Her project with this book, though, extends beyond the new, critical edition of the text. “Island of the Blue Dolphins” is an adaptation of the story of “The Lone Woman of San Nicolas Island.” Schwebel has been working with a group of Carolina students for more than three years researching the Lone Woman, a story that spread from California to Boston, back across the country and over to Hawaii and beyond nearly 150 years ago.

“We have been tracking circulation of this story that went around the world for more than 100 years before ‘Island of the Blue Dolphins’ was published,” Schwebel says.

Part of Schwebel’s research has included searching for and acquiring stories and documents about the Lone Woman – a task that has heavily involved her students. The story of the Lone Woman was first published as an article in the Boston Atlas in 1847, Schwebel says. That first article was directly reprinted at least 12 times, including in Hawaii. The original article and its reprints make up one document group. Schwebel and her students have so far found 35 separate document groups.

These document groups are featured on the new digital archive and multimedia website Schwebel and her students built in conjunction with Channel Islands National Park. This website includes images of the original published articles, as well as transcriptions annotated to provide readers with context and to restore the names and identities of native people, which were often left out of the original reporting, Schwebel says.

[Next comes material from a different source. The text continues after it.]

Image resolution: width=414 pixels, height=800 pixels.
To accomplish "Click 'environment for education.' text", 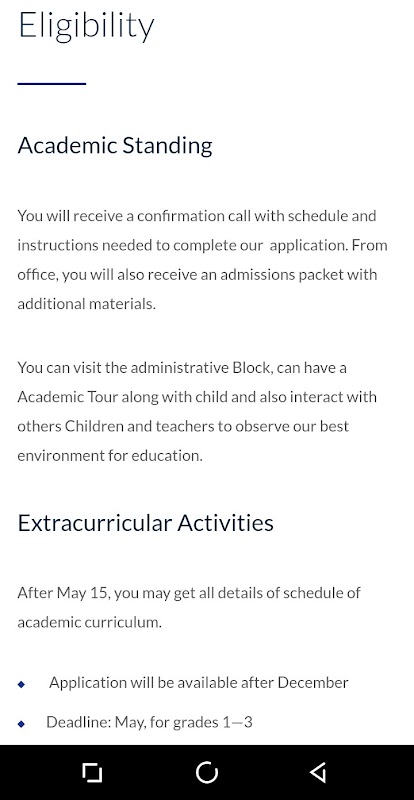I will [110, 456].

“I spent a lot of time finding and getting clear digital copies, as well as transcribing the articles,” Caroline Blount, fourth-year English and German major, says. “I used the interlibrary loan to get microfilms. You get a taste for the whole 19th century newspaper that way.”

The interpretive function on the website allows users to select various literary tropes so users can read the text with an analytical eye, especially in terms of politics. The annotations help “explain the narrative in much the same way readers at the time might have understood it,” Schwebel says. A time-lapse map on the website shows the geographic spread of the Lone Woman’s story over time.

“Digital collections are important because they make texts available for more robust study,” says Rachel Manuszak, a graduate student in the School of Library and Information Sciences who has been working on this project for more than three years.

Manuszak, Blount and Schwebel’s other student researchers used archival documents, print resources and digital collections to create the website to aims make the study of Scott O’Dell’s “Island of the Blue Dolphins” more accurate and provide context for more accurate understanding of the story of the Lone Woman. Between the analytical edition of the book and the archival website, readers have an expanse of materials to help explain the controversial aspects of the novel.

“Through its interpretive mode, the archive helps readers to see things they might otherwise miss. They can select a literary trope and highlighted text will appear in a document transcription, showing where a trope is at play in the article,” Schwebel says. “The critical edition reprints the novel with footnotes and shows readers links to the actual story of the Lone Woman.”